MasterCard makes plans to go public
As it faces lawsuits regarding its competitive practices, the credit card brand will have an IPO to address related costs.
Published September 1, 2005
NEW YORK - MasterCard Inc., one of the world's largest credit card brands, on Wednesday unveiled plans for an initial public offering to help reshape its business during a time of unprecedented competitive and legal challenges mounted by rivals.
The credit card association based in Purchase, N.Y., is controlled by 1,400 financial institutions that issue MasterCard-branded products. The IPO is expected in next year's first quarter and will transfer a 49 percent equity stake and voting control into the hands of investors.
The move comes as both MasterCard and larger rival Visa USA Inc. contend with a court decision that allows member banks - for the first time - to issue competing card brands of companies such as American Express Corp. and Discover Financial Services, a unit of Morgan Stanley Inc. This opened the door for those companies to file lawsuits against the two credit card giants seeking unspecified damages stemming from anticompetitive practices.
An unfavorable verdict could cost MasterCard and Visa hundreds of millions of dollars as suits filed under antitrust laws can seek triple damages. MasterCard chairman Baldomero Falcones and president and chief executive Robert W. Selander said in a letter to member banks the IPO was in part formulated to address these legal hurdles.
"We will retain $650-million of the IPO proceeds to fund a capital increase, the economic impact of which will be borne by our U.S. shareholders," the letter said. "Along with the proposed structural changes, we believe these resources will place us in position to defend our interests in the legal and regulatory arena."
MasterCard said in a filing with the Securities and Exchange Commission that a proxy statement to be filed in a few weeks will contain more details about the IPO, which shareholders will be asked to vote on by the end of the year. Any public offering will also require regulatory approval.
The new structure will give member banks a 41 percent equity stake through nonvoting Class B stock, as well as Class M stock that allows them to elect directors and approval rights for significant decisions. MasterCard said it will appoint a new board - the majority of which will be independent.
Investors who buy shares in a public offering will be given 83 percent voting rights in the company. Additional shares of Class A common stock, representing an estimated 10 percent of the company's equity and the remainder of its voting rights, will be issued to a new MasterCard charitable foundation.
A spokeswoman for MasterCard declined to comment because of a standard quiet period imposed by regulators on companies planning IPOs.

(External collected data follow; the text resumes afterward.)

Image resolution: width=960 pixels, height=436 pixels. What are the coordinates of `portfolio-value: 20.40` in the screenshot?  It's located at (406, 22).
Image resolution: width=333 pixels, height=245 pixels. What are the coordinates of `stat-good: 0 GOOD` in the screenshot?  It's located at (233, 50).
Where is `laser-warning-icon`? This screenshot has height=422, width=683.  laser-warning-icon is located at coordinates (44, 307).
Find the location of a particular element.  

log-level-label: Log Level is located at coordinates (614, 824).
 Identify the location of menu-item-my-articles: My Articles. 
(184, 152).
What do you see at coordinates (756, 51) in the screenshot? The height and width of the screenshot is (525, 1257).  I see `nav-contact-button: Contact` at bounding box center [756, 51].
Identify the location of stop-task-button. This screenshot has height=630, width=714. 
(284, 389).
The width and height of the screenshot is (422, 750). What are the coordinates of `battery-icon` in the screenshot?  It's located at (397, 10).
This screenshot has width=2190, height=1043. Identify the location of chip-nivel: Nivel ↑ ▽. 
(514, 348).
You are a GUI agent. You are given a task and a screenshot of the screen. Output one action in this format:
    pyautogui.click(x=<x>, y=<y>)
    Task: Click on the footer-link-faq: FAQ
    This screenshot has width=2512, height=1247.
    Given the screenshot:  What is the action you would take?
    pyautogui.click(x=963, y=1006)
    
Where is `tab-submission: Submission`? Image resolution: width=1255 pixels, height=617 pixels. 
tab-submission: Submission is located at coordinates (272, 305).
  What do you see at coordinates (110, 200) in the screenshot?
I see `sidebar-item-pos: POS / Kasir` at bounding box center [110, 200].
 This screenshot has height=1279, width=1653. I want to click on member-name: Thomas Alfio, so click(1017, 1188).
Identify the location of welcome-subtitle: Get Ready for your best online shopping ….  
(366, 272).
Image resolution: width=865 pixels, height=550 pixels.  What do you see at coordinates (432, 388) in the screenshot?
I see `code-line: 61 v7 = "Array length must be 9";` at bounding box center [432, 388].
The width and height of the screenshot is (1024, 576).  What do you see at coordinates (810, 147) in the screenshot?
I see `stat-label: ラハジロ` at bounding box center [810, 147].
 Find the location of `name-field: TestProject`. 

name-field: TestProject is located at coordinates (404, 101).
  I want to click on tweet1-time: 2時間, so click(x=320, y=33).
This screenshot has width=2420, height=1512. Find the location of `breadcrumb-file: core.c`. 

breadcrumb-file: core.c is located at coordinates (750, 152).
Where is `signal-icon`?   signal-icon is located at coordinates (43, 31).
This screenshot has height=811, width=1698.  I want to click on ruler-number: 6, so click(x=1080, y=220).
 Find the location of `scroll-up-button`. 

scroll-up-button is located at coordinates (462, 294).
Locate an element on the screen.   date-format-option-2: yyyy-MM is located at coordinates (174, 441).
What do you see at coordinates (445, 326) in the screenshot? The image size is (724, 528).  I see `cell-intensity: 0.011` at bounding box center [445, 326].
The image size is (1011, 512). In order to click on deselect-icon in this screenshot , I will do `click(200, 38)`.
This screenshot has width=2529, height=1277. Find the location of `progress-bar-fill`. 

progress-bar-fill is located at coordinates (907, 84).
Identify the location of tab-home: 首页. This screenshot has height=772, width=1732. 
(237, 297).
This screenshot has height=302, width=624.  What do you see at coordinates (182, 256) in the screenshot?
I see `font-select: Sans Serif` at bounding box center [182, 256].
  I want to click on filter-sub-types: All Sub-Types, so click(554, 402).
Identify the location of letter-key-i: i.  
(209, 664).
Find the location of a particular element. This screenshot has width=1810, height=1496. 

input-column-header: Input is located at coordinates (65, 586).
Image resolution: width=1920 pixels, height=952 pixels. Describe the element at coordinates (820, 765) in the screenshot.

MasterCard and Visa face lawsuits filed by retailers that claim fees they must pay on each transaction should be considered price fixing and are designed to stifle competition. Both credit card associations - valued for their processing networks as much as the brand names - make most of their profit from the fees.
"When you look at how the political landscape is changing over fees, regulatory issues and competition concerns, the banks that are shareholders just want to disassociate themselves from some of the legal harangues," said Ed Groshans, a specialty finance analyst with Fox-Pitt, Kelton.